I do know that I’m glad this beer exists.

Straight from the tap, soothing wet straw and damp earth vapours trigger imagined Belgian-farmhouse memories.

Fluffy and white in the head, deep burnt orange in the body, it entices you in.

Subtle, sweet honey greets you. A gentle, refreshing dryness asks if you want to stay the night. And you do.

And you want still more each time that tender caress leaves your mouth.

The store

Situated on Burg, the smaller of the two main squares in Bruges, the De Struise store nestles inconspicuously among the historic buildings that surround it.

As well as almost the entire current De Struise bottle range, it has a tall cooler which chills three rotating taps.

There are a couple of seats outside and the counter serves a makeshift micro-bar. Well, it did for me...

The match

Ahhh, Bruges.

Beautiful, enchanting Brugge.

I feel instantly relaxed here after the relative craziness of the Brussels weekend. I kinda feel like I’ve come home.

No, not quite home.

More special than that. But I’ll save that for another post.

I head straight for the De Struise store as soon as I arrive. No map required.

I order a beer and start chatting to David, the gentleman behind the counter.

He’s instantly friendly and genuine. We talk about nothing but beer for 45 minutes. He speaks about his beyond-incredible bottle collection, but I still manage to impress with my Zwanze exploits.
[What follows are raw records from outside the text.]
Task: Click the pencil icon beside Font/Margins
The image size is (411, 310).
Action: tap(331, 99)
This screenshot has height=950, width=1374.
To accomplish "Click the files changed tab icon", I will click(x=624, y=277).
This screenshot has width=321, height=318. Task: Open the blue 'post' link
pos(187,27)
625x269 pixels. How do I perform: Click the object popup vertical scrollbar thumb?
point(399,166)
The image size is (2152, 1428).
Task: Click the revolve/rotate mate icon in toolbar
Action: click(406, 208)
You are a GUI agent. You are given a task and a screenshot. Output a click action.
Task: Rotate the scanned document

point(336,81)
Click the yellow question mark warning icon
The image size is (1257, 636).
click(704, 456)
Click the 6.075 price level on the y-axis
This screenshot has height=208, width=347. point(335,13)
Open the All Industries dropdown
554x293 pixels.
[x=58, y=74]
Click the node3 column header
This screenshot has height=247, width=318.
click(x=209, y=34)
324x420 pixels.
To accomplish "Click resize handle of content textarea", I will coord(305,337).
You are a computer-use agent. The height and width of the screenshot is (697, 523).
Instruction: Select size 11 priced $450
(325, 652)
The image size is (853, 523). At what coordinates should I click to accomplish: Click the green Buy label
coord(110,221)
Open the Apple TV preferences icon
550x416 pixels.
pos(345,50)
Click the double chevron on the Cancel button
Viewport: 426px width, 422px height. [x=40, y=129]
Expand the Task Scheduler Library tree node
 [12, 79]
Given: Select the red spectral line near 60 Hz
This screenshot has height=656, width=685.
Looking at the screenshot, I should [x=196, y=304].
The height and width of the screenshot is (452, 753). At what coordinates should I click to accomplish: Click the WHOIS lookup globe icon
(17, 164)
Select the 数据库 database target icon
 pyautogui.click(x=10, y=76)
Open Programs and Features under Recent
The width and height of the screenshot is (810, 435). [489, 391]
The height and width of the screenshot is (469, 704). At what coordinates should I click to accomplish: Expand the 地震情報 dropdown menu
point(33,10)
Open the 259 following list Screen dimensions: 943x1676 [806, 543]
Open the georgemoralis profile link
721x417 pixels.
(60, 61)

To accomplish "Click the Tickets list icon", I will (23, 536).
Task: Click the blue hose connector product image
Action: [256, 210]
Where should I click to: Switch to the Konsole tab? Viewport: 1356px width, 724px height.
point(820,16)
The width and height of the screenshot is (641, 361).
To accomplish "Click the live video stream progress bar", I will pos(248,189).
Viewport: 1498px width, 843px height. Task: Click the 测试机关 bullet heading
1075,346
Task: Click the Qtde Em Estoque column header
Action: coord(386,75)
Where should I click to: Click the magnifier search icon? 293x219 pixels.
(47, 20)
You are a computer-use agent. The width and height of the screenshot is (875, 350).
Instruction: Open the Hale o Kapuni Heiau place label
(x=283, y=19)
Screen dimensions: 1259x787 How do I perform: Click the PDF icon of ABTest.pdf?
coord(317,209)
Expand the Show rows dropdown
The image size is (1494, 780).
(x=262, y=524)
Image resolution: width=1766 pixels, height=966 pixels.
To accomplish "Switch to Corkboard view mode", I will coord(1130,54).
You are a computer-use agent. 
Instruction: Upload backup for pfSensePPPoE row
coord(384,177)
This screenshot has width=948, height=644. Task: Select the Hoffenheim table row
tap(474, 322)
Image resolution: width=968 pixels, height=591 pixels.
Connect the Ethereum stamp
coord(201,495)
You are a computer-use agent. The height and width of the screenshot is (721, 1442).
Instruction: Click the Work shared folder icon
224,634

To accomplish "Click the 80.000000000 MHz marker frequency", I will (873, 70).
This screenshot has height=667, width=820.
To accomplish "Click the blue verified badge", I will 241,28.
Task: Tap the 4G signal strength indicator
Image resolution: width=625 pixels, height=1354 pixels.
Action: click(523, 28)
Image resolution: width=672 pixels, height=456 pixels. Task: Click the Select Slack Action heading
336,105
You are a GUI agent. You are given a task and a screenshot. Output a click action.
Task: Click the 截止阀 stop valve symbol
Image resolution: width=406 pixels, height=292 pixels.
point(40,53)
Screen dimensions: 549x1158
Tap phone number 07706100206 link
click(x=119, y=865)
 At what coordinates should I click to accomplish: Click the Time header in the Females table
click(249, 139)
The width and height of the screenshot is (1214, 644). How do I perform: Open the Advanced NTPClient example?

As we move on to discuss the De Struise range I get a bit depressed – I just do not have the physical capability to carry any more beer home following a number of purchases at Cantillon the previous day.

The Black Damnation range is of particular interest.

To some, De Struise might seem like something of a brewing anomaly in Belgium.

It seems to share more in common with the American craft beer scene than Belgium’s rich heritage.

But the quality of their beer suggests otherwise. It’s not just hype – they combine European history with cutting-edge US style to create a canon of wonderfulness.

Along with this Westoek X, Ardmonnik, Tsjeeses and an intense taste-off between various Pannepot Grand Reservas punctuate this trip with glorious flavours.

De Struise, and fellow innovators like De Dolle, ensure Belgium has a future as well as a past.